[start of Document segment]

On green business, proposed by the African Group, delegates continued negotiations on Saturday. Points of contention included:

  • whether to refer to “green” or “sustainable” business in all instances;
  • whether to describe sustainable business as enhancing resource efficiency while addressing climate change; and
  • whether “low-carbon” or “cleaner production” is a fundamental driver of sustainable business.

Discussions on these points continued informally. On Sunday, the group considered revised text on remaining issues. They discussed whether to refer to “green bonds,” and one developed country opposed language on technology transfer with reference to upscaling sustainable business practices.

[end of Document segment]
[start of Excerpted data]

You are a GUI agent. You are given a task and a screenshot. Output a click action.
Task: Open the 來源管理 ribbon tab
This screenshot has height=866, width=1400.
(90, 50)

[end of Excerpted data]
[start of Excerpted data]

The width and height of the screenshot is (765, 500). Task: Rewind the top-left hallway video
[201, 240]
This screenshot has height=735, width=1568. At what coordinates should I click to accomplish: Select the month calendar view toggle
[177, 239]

[end of Excerpted data]

● The exercise
Retype the part of the green business negotiations passage that begins at the words "On green business, proposed" and stops after "of sustainable business.".

● Solution to the problem
On green business, proposed by the African Group, delegates continued negotiations on Saturday. Points of contention included:

  • whether to refer to “green” or “sustainable” business in all instances;
  • whether to describe sustainable business as enhancing resource efficiency while addressing climate change; and
  • whether “low-carbon” or “cleaner production” is a fundamental driver of sustainable business.